Text shown
━━━
While war refugees have been greeted with an outpouring of support, the number of newcomers is beginning to weigh on the resources that Eastern European nations have to take care of them.
In the Polish city of Przemysl near the Ukraine border, extended families and friends are running out of space and new arrivals are being forced to find shelter elsewhere, Mayor Wojciech Bakun said this week.
“The numbers coming across the border are pretty staggering,” Joe English, a spokesman for the U.N. Children’s Fund, UNICEF, said in an interview from Przemysl on Friday. “There are two different groups: one has a clear idea of where they’re going and has family or friends to stay with; the other is women and children with no clear idea. And they’re of huge concern to us.”
Many refugees are heading to cities, where spare beds are rapidly becoming scarce. In Warsaw, three event venues filled up in the last week, forcing volunteers to direct arrivals to Poland’s largest exhibition center, which is 20 kilometers (12 miles) away from the center.
━━━
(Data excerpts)
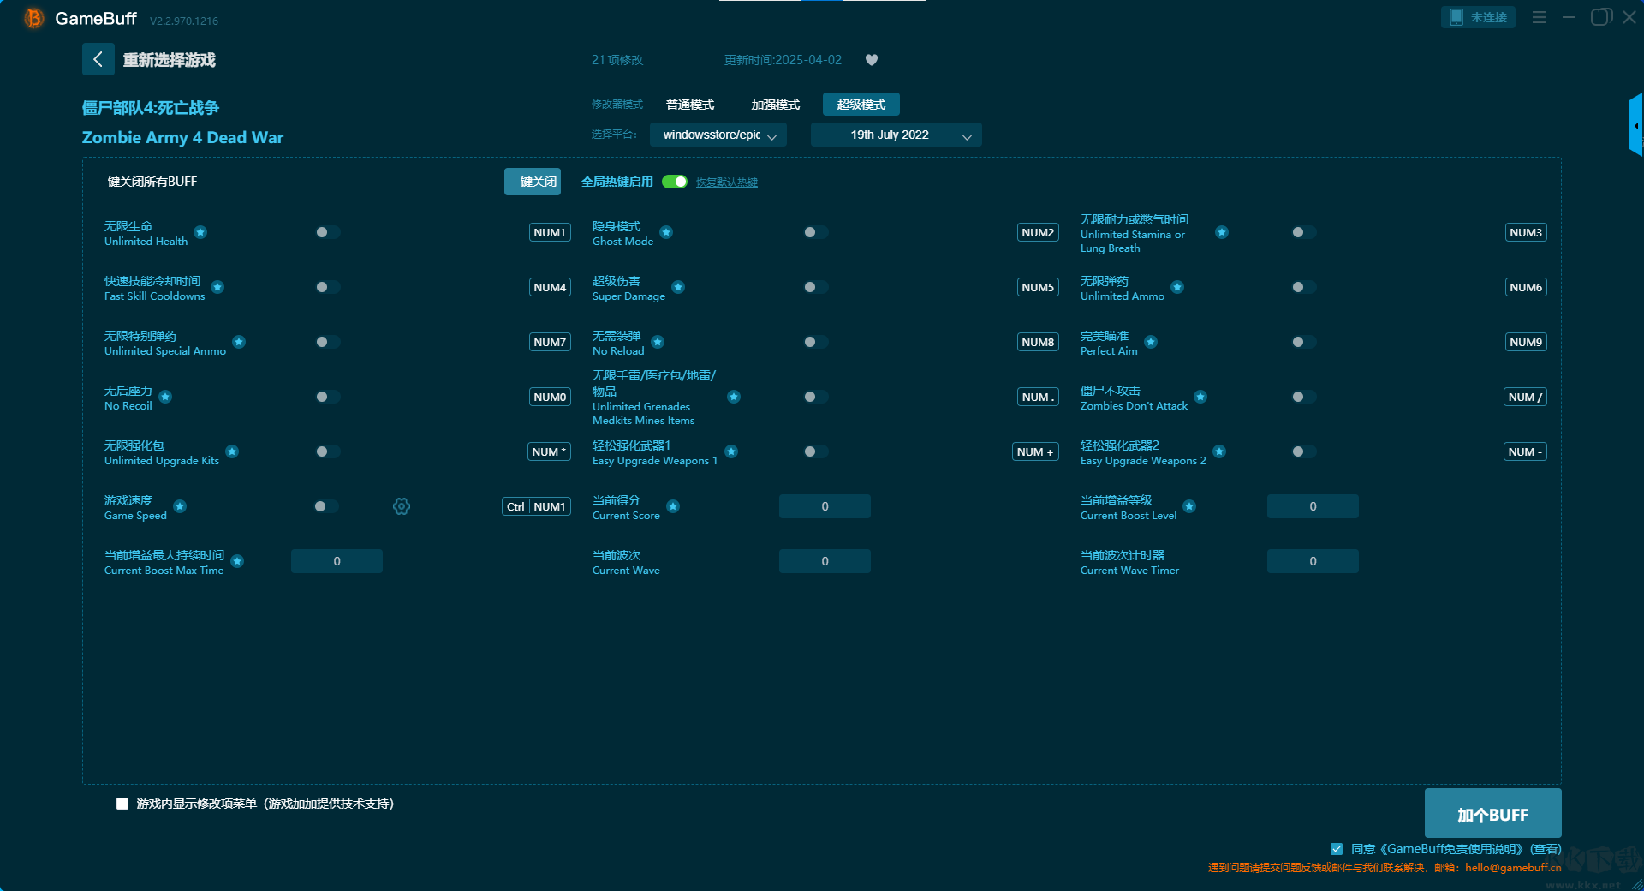Switch to 普通模式 normal mode tab

(x=690, y=105)
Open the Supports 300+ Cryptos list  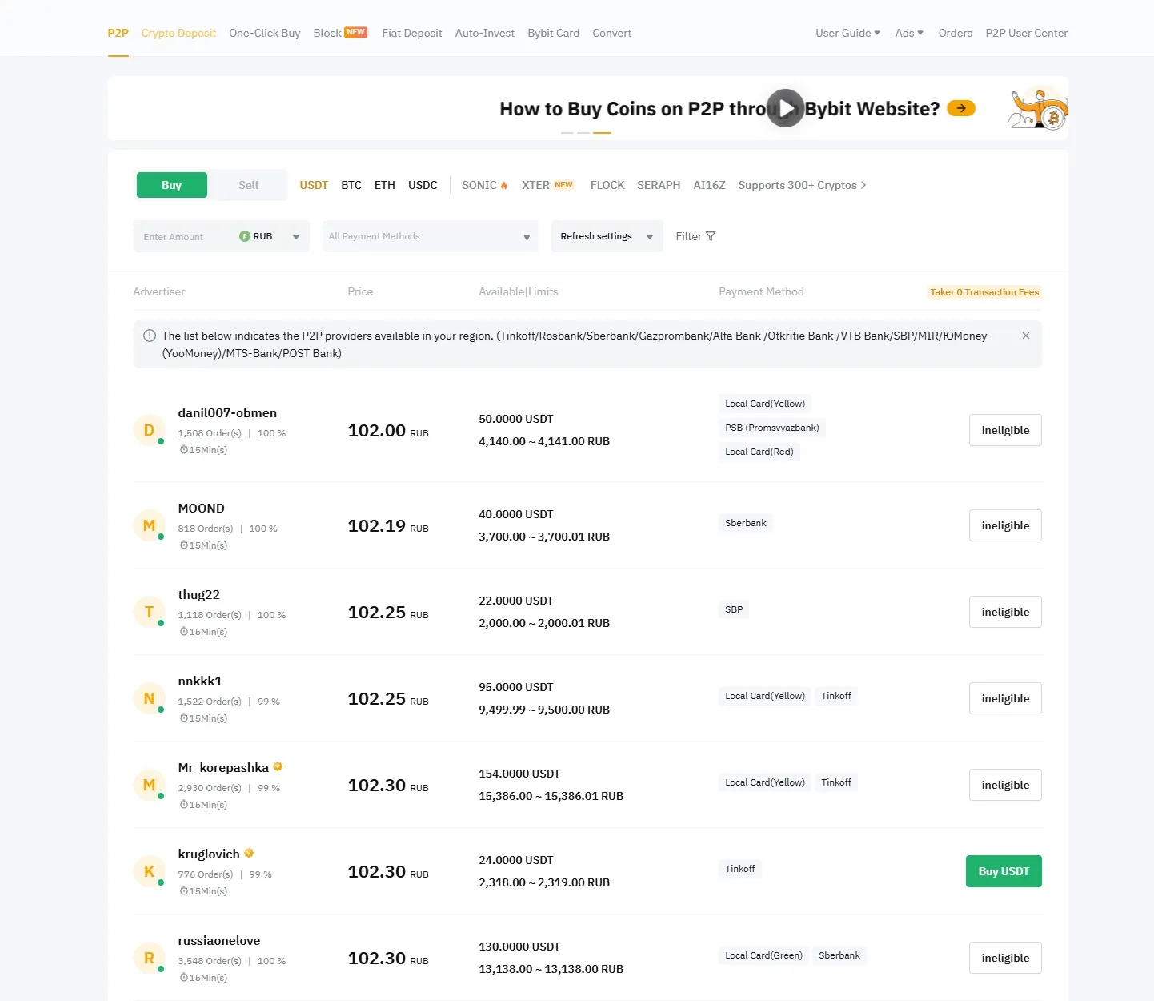(801, 185)
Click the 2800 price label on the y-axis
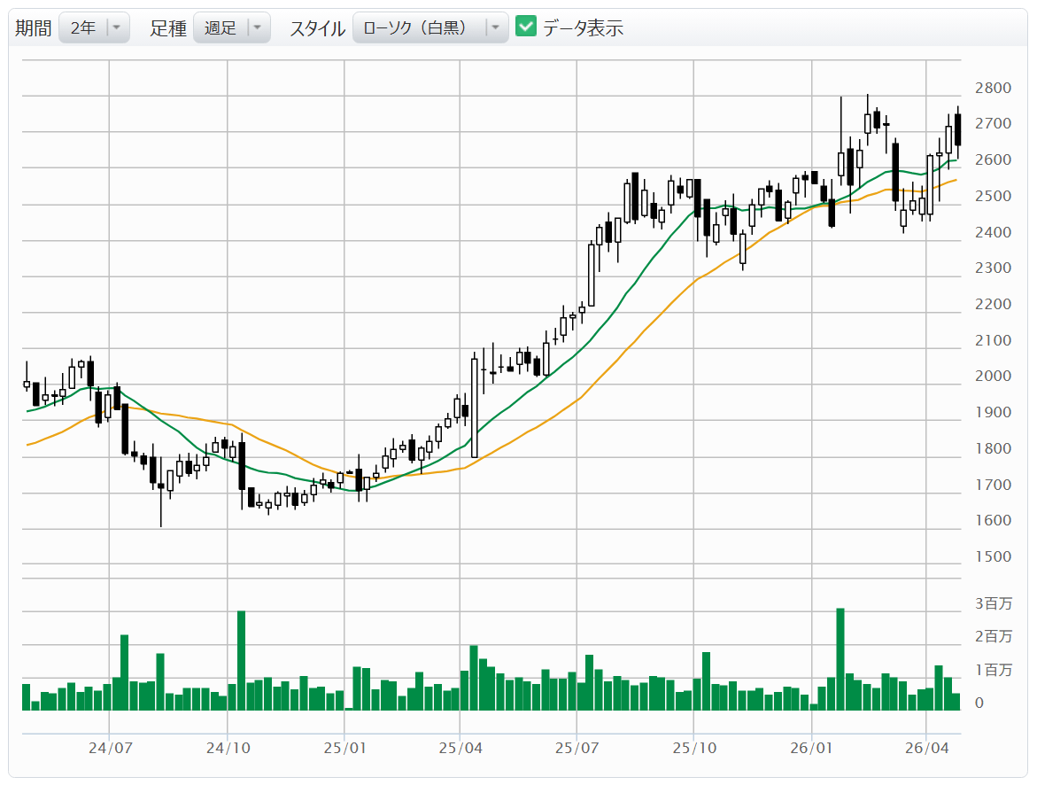 [992, 88]
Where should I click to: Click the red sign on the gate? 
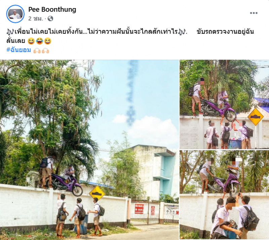[x=139, y=209]
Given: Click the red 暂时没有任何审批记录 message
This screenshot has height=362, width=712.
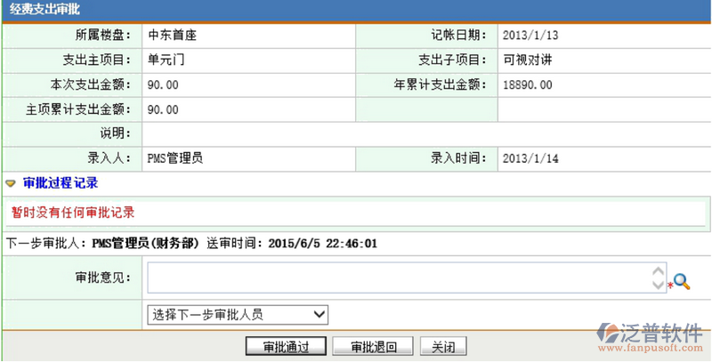Looking at the screenshot, I should pyautogui.click(x=73, y=213).
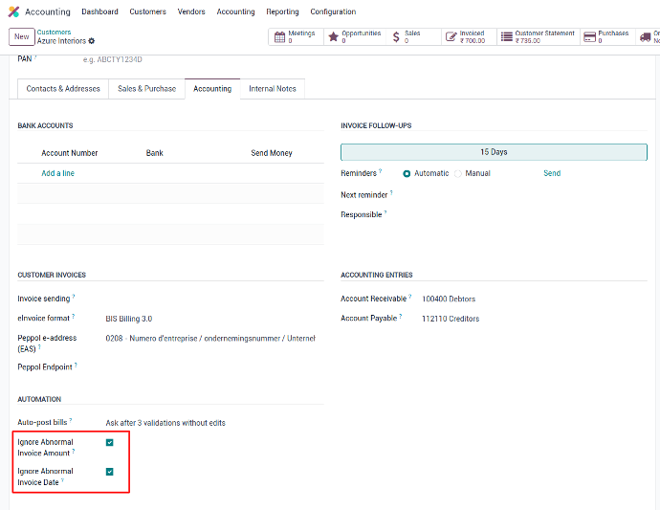660x510 pixels.
Task: Select the Manual reminders radio option
Action: pyautogui.click(x=458, y=173)
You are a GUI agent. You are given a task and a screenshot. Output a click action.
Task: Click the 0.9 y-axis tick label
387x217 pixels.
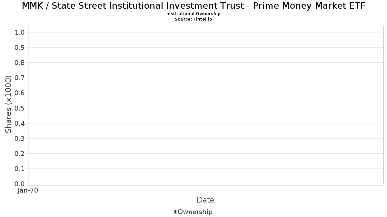click(x=20, y=48)

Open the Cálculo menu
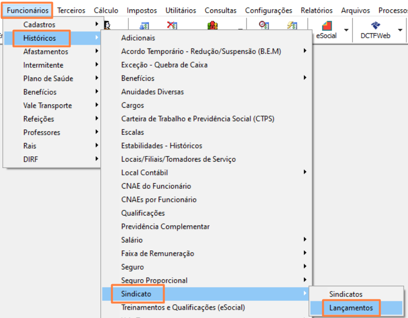pos(106,10)
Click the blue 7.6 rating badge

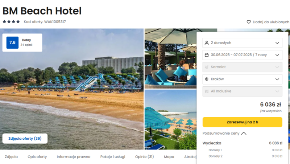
━━━
Exercise instructions
A – Quote the passage on refugees in Poland word for word, starting with "While war refugees" and going on through "said this week.".
B – Extend the passage on refugees in Poland, picking up right after its final sentence.

Results of the tasks
A –
While war refugees have been greeted with an outpouring of support, the number of newcomers is beginning to weigh on the resources that Eastern European nations have to take care of them.
In the Polish city of Przemysl near the Ukraine border, extended families and friends are running out of space and new arrivals are being forced to find shelter elsewhere, Mayor Wojciech Bakun said this week.

B –
Scarcity isn’t just about places to sleep. Polish organizers are registering a shortage of plastic cups and utensils across the country, as well as flip-flops and duvets. The difficulties will spread as refugees spread out, giving the issue a more global dimension.
Slovakia, an EU border state of 5.5 million, is experiencing the biggest migration crisis in its history, with an influx of more than 176,000. Authorities have managed so far, with help from nongovernmental organizations and welcome centers at the border, but it may not hold out.
“If the masses from central and eastern Ukraine move, there is a big risk Slovak capacities will not be enough,” said Andrea Najvirtova, the director of aid organization People in Need.
Romania, an EU member state that shares a border with Ukraine, has taken in some 364,000 migrants, though most have transited through to destinations further west. Moldova, a non-EU state that is Europe’s poorest nation in per-capita income terms, has sought emergency assistance.
For Eastern Europe, it’s a powerful contrast to the bloc’s refugee crisis of 2015 and 2016, when well over 1 million people sought to escape war in Syria. The arrivals of mainly Muslims sparked a backlash from far-right and anti-immigration political groups. Countries such as Poland and Hungary refused to host them, causing tensions within the EU.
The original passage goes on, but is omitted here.